◆ FRAGMENTO DEL DOCUMENTO
****************************************

A pesar de que tenía (y tengo) varios temas pendientes para tratar en el Blog, no he podido tomarme el tiempo de escribir ya que… emmm… bueno, no he tenido tiempo. Un viaje a donde mi hermana, un trabajo lejos del ciber y mucho que hacer en mi faceta de programador me han prohibido escribir algunas tonterías aquí, pero veré si me puedo poner al día (y a ver cuánto me dura).
Hace tiempo que quería comentar mi viaje a Punta Arenas (doudécima región, ubicado al extremo sur de Chile), pero no precisamente mi entorno familiar, sino quería comentar lo curiosa que me pareció esta ciudad que está en el dedo meñique del mundo. Una ciudad que está aislada de todo Chile y tiene más respaldo argentino que de nuestra patria… me impresionó en el supermercado ver tanto producto argentino, especialmente el detergente Ala, siendo que en Chile ese mismo producto se llama Omo. Otra cosa espantosamente increíble son las papas… ¡son carísimas! cuestan 10 veces lo que valen aquí, y subrayando el hecho de que ¡son prácticamente blancas! deben tener menos sabor que un chicle gastado.
Una de las más grandes quejas que he escuchado allá es lo aislado que está la ciudad con el resto del país… y eso se puede comprobar viendo comerciales o promociones en donde dicen “¡En todo Chile!” y te das cuenta que debajo dice “excepto XII Región”. Quizás los inversionistas no ven esta ciudad como buen negocio, y con justa razón: todos los locales cierran sus puertas sagradamente a las 20:00 y pasada esa hora encontrarás todo cerrado, a pesar de que mucha gente sigue movilizandose por las calles… ¿y a qué empresa le animaría a invertir en una ciudad que se duerme tan rápido? además creo que esos negocios son poco astutos: si yo tuviera una tienda de ropa y el resto de los locales de ropa cierran a las 20:00 mientras hay movimiento en las calles, obviamente mantendría abierto porque así me quedo con todos los clientes, pero lo que vi en Punta Arenas parecía un toque de queda autoimpuesto.
Pero esta ciudad también tiene su lado positivo: es una ciudad muy sana y segura para vivir. En todo mi viaje no vi NI UN SOLO Carabinero (policía) patrullando en las calles. Quienes viven allí están de acuerdo en que si vas por la calle, se te cae tu billetera y alguien la recoge (aunque sea alguien con apariencia de delincuente), ¡te la devuelve!. Me cuentan cosas curiosas, como que un par de jóvenes con aspecto rebelde se acercan a una persona y le dicen:
- ¿Tienes un cigarro?
- No
- Ah, disculpe.
¿En qué ciudad se da eso? Es algo admirable y digno de imitar, especialmente en mi ciudad por donde tengo que caminar con ojos en la espalda para cuidar que no me roben.
Otra cosa genial es la Zona Franca (un lugar lleeeeeeeeeeeeno de tiendas donde venden de todo libre de impuestos). Si hubiera llevado dinero, me hubiera traído hasta las escaleras automáticas… es un verdadero vicio.
Una ciudad peculiar y muy poco común. Es un lugar bonito para vacacionar y pasar un par de semanas lejos de todo, pero no lo veo recomendable para vivir porque sería tan aburrido como una fila de banco. ¡Ah! Un Bonus track: esta foto la tomé desde la casa de mi hermana a las 23:00 horas y el cielo dice todo lo contrario… increíble.

****************************************

◆ EJERCICIOS POR RESOLVER
1 - Extrae del texto sobre Punta Arenas el fragmento que va desde "Otra cosa genial" hasta "un verdadero vicio.", ambos incluidos.
2 - Indica a qué hora cierran los locales según el texto sobre Punta Arenas.
3 - Indica si cada afirmación coincide con el texto sobre Punta Arenas y cita las palabras que lo deciden: (a) El detergente que en Punta Arenas se vende como Ala se llama Omo en el resto de Chile. (b) Durante el viaje se vieron muchos Carabineros patrullando las calles. (c) Las papas en Punta Arenas cuestan menos que en la ciudad de quien escribe.

◆ DATOS PARA ANALIZAR

****************************************

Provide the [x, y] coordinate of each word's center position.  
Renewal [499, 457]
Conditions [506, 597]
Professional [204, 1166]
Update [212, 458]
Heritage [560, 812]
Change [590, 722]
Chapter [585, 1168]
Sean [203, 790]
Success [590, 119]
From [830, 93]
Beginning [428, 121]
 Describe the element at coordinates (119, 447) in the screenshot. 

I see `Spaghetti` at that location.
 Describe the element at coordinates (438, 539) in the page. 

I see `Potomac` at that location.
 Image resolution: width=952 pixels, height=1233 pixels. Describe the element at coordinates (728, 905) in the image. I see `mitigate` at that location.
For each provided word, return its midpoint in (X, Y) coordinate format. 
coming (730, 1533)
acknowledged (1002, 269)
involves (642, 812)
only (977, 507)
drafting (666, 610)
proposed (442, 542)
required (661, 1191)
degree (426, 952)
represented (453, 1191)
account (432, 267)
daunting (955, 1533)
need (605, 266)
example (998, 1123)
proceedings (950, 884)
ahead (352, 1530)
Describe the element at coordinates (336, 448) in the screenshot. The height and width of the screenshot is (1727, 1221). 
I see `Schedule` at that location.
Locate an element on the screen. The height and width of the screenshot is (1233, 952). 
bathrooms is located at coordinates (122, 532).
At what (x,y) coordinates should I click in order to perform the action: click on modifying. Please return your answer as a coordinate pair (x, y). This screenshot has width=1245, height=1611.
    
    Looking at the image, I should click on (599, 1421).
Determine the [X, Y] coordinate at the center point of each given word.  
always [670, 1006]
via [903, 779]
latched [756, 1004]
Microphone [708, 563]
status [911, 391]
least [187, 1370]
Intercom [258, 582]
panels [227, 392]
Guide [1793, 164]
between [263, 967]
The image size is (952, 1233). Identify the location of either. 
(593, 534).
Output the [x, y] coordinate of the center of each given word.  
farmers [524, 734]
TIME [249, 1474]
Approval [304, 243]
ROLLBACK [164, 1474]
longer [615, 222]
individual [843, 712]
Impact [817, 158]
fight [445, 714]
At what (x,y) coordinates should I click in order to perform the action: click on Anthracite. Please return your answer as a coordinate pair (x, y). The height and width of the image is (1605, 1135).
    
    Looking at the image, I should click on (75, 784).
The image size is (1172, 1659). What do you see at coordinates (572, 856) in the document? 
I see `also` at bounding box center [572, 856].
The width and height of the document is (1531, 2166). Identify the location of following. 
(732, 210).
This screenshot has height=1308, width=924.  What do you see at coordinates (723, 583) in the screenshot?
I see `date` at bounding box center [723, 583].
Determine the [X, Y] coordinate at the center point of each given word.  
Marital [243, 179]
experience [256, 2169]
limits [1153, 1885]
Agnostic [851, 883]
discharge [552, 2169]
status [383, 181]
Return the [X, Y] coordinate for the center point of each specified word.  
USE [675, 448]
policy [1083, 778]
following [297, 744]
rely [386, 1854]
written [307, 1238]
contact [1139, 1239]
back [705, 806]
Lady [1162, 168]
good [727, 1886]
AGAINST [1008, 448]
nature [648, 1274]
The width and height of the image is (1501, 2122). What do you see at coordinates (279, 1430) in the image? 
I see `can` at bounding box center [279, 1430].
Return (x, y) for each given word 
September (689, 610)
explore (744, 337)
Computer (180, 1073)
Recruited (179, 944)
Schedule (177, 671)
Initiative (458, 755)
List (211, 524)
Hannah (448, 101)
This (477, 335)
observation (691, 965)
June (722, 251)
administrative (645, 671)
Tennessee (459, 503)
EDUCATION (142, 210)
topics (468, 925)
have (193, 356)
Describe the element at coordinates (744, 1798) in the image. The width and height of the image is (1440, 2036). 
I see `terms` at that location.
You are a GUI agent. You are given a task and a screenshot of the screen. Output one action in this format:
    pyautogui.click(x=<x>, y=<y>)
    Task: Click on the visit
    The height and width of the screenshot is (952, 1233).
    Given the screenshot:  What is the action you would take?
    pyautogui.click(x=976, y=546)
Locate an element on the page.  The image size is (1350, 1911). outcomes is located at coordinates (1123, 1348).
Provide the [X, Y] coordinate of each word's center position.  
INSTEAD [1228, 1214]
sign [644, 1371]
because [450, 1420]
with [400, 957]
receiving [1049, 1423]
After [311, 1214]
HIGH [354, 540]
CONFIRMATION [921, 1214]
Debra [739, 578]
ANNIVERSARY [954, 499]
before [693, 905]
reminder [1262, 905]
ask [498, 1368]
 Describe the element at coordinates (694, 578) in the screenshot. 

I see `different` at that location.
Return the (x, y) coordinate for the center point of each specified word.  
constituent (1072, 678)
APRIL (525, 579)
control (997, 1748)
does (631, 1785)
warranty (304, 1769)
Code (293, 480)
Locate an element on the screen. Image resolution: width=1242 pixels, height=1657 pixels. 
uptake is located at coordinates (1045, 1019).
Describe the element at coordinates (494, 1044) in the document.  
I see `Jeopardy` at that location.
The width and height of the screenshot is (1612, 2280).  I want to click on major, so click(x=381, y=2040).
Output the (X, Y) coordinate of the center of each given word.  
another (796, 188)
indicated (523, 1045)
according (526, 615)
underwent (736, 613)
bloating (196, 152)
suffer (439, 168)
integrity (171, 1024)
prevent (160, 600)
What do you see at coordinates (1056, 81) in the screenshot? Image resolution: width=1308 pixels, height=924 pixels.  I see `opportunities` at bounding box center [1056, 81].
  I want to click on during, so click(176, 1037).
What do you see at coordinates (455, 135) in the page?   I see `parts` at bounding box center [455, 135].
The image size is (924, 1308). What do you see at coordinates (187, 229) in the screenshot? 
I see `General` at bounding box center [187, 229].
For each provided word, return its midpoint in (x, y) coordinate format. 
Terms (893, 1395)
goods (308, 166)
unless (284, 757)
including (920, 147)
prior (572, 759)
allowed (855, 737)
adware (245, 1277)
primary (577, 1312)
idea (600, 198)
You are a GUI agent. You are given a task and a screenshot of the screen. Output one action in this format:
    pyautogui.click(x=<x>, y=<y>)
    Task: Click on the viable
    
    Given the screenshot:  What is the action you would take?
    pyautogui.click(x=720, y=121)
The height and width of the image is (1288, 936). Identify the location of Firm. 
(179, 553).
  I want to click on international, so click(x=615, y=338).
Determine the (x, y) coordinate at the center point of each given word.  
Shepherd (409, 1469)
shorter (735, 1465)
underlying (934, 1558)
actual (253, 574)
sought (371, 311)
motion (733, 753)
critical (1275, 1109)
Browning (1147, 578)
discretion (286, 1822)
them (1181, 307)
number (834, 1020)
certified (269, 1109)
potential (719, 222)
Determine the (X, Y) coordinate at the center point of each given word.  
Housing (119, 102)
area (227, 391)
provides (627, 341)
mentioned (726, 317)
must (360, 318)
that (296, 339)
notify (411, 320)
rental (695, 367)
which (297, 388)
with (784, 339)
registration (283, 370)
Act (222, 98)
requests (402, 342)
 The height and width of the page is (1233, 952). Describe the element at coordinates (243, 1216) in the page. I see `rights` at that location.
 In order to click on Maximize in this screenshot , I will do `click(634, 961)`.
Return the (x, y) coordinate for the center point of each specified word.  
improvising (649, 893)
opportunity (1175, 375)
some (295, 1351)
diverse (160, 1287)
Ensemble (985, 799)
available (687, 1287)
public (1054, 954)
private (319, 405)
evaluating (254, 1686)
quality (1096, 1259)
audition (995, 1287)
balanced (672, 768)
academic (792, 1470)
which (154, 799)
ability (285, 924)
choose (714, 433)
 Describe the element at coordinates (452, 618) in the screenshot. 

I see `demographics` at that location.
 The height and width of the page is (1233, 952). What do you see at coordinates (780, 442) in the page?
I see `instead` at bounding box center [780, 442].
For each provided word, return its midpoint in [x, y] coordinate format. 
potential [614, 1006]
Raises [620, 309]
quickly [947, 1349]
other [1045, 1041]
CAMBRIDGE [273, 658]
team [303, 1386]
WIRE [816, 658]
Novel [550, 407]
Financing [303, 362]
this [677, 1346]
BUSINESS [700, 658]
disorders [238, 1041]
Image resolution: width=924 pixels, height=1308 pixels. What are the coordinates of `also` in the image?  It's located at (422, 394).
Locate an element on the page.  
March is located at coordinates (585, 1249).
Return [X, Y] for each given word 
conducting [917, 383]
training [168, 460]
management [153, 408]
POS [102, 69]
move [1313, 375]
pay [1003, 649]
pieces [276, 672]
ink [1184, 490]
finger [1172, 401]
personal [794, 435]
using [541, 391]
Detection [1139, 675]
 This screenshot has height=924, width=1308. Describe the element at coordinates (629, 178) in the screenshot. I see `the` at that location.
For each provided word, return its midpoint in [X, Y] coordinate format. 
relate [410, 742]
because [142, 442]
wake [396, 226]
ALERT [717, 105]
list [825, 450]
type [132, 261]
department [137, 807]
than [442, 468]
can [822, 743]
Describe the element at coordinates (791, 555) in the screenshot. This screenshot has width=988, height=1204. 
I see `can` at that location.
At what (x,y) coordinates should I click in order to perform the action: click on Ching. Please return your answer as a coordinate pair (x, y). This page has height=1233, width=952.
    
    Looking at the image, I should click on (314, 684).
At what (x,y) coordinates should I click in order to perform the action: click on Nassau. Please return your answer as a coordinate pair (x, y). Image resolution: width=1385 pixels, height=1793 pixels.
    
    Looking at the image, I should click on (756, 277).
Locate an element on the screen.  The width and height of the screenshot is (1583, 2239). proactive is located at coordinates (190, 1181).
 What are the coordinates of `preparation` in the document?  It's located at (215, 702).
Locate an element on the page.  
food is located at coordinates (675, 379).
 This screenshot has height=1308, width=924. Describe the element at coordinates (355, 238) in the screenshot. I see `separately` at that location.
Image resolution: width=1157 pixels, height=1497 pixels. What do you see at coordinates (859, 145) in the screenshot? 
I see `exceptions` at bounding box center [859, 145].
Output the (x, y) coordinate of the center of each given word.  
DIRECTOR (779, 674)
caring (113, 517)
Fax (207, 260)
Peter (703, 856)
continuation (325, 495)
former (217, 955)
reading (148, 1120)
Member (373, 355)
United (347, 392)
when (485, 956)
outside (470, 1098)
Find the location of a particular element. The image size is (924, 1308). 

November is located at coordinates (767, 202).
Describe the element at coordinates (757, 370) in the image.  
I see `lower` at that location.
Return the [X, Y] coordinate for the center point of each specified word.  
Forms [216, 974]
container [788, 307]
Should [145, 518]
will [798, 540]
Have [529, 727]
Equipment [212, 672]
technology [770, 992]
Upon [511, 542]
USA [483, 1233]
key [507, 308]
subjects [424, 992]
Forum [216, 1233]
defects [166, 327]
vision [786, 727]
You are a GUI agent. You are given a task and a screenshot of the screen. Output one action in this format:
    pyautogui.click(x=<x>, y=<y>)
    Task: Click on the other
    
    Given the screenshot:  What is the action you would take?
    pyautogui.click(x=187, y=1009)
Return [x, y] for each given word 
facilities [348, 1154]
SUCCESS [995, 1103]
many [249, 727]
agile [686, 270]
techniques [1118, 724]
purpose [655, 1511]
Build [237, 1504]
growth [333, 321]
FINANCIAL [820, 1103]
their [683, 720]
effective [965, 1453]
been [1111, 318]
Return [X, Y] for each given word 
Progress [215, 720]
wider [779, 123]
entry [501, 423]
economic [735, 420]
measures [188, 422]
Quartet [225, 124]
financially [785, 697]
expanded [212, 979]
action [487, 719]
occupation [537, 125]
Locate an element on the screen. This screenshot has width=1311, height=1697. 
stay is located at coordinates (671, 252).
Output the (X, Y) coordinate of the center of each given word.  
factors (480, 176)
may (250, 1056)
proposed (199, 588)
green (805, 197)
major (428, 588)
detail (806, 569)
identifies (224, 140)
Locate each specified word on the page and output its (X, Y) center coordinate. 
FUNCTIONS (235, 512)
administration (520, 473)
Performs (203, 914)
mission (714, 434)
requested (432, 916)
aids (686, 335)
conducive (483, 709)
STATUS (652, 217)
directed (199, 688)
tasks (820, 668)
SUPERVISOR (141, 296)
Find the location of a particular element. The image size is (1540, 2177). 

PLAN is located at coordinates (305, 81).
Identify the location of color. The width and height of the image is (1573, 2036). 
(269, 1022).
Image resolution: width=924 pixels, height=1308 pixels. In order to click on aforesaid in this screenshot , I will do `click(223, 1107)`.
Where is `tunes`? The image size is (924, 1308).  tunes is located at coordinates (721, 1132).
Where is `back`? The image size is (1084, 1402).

****************************************

◆ RESPUESTAS
1 -
Otra cosa genial es la Zona Franca (un lugar lleeeeeeeeeeeeno de tiendas donde venden de todo libre de impuestos). Si hubiera llevado dinero, me hubiera traído hasta las escaleras automáticas… es un verdadero vicio.

2 - A las 20:00.

3 -
(a) Sí: «especialmente el detergente Ala, siendo que en Chile ese mismo producto se llama Omo».
(b) No: «En todo mi viaje no vi NI UN SOLO Carabinero (policía) patrullando en las calles».
(c) No: «cuestan 10 veces lo que valen aquí».